Context#
I developed a local infrastructure dedicated to the technical management of the lifecycle of AI-based applications. The goal of the project is to optimize local hardware resources for the orchestration of containers and LLM models in a scalable and controlled environment.
Architecture#
The Polana AI project is based on a robust architecture deployed on dedicated hardware.
- Hardware: Intel Core i7 Mini PC with 16GB RAM.

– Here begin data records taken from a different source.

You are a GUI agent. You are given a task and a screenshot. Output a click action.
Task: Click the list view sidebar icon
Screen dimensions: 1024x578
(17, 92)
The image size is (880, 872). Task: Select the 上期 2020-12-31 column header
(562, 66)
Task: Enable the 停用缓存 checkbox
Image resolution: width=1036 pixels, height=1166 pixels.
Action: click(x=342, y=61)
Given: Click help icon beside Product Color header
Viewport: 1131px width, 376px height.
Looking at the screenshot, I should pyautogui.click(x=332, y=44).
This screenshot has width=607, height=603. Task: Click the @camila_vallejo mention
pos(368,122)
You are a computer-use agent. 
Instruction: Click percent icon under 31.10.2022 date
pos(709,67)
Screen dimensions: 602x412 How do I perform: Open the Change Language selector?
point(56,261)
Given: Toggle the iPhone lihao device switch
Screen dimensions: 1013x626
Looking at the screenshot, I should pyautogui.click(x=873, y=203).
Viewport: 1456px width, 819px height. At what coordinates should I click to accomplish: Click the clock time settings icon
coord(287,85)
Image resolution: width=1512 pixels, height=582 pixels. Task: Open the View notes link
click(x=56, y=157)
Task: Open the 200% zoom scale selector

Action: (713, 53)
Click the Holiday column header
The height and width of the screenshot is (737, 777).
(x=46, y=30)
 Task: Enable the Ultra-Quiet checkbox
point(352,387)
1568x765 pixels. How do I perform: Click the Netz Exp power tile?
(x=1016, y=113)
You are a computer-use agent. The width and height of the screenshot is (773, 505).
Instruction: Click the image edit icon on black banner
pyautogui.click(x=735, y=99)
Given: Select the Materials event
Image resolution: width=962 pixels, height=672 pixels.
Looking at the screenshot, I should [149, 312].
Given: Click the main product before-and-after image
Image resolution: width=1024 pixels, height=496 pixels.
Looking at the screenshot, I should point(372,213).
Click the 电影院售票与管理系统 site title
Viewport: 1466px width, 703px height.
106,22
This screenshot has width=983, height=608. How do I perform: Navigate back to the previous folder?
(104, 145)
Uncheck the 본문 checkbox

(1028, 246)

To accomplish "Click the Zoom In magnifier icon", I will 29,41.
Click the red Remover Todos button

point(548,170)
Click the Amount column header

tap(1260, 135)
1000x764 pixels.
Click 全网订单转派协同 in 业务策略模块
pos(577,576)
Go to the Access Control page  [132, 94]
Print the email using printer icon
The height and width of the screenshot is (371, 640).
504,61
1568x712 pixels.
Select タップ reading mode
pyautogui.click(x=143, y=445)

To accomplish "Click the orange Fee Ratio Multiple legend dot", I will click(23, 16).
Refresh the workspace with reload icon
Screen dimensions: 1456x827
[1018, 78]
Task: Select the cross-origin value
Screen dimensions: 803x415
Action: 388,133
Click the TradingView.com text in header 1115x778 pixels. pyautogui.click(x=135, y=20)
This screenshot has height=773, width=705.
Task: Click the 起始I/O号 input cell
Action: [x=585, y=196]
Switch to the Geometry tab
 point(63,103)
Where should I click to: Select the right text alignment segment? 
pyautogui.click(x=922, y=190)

- OS: Ubuntu Server (headless).
- Orchestration: K3s (Lightweight Kubernetes) for certified container management.
- AI Engine & UI: Ollama for model serving and Open WebUI for the user interface.
- AI Model: Google Gemma 3 4B.
- Networking: Cloudflare Zero Trust Tunnel for secure external access without exposing router ports.
Build Chronology (January 3, 2026)#
1. OS Setup#
The build started with a clean installation of Ubuntu Server, configuring the system for intensive workloads.
2. Orchestration Configuration#
After initial testing on Docker, the infrastructure was migrated to Kubernetes (K3s) for advanced workload management.
- Conflict Resolution: A port conflict between Docker processes and Kubernetes Pods was resolved during migration.
- Maintenance: Process auditing (
ps aux) and system cleanup (docker system prune,ncdu) were performed to optimize disk space.
3. Deploy and Networking#
- Initialized the Gemma 3 4B model in the Ollama pod’s persistent volume via
kubectl exec. - Configured the Open WebUI service as
NodePortfor local network access. - Mapped the Cloudflare Tunnel to the internal Service ClusterIP (
http://open-webui:80) for global access atai.polanatech.com.
Results and Technical Developments#
The infrastructure is currently operational and managed following the Infrastructure as Code paradigm.
Next technical steps include:
- Automating model update cycles via CI/CD pipelines.
- Implementing resource monitoring with Prometheus and Grafana.
- Testing local data integration for the LLM model.